• [WHAT NEEDS TO BE DONE]: Give back exactly the lines of the data below, starting with the line that has "You are a GUI" and going on through the line that has "Task: Click the".

• [DATA]:

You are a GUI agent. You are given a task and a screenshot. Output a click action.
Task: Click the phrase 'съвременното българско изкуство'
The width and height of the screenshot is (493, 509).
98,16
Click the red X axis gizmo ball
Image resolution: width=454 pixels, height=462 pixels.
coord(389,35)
...
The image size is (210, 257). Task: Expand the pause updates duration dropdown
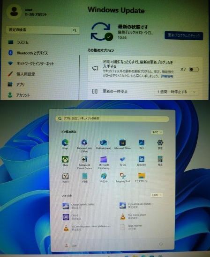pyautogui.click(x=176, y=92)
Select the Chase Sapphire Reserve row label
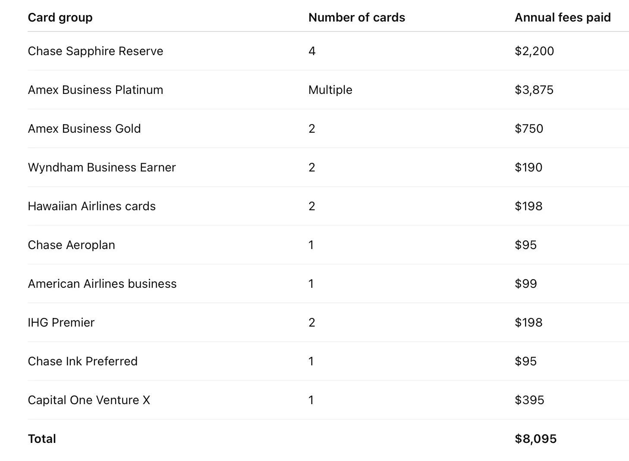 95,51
--
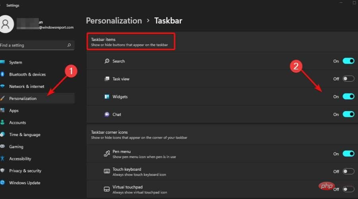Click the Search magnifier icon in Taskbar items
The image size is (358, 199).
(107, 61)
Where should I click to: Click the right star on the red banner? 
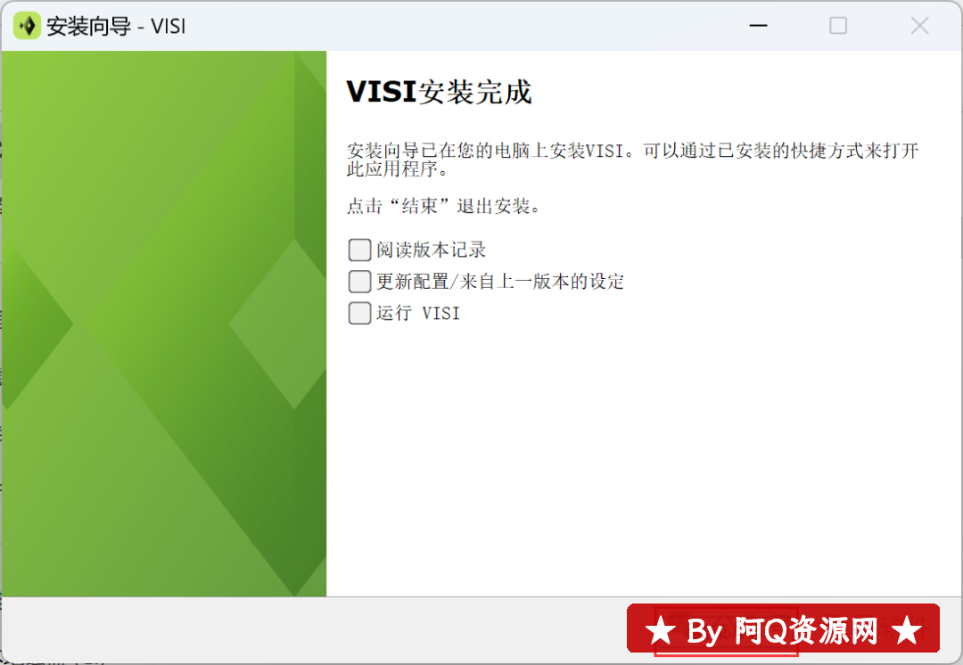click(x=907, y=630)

• [EXERCISE RESPONSE]:
You are a GUI agent. You are given a task and a screenshot. Output a click action.
Task: Click the phrase 'съвременното българско изкуство'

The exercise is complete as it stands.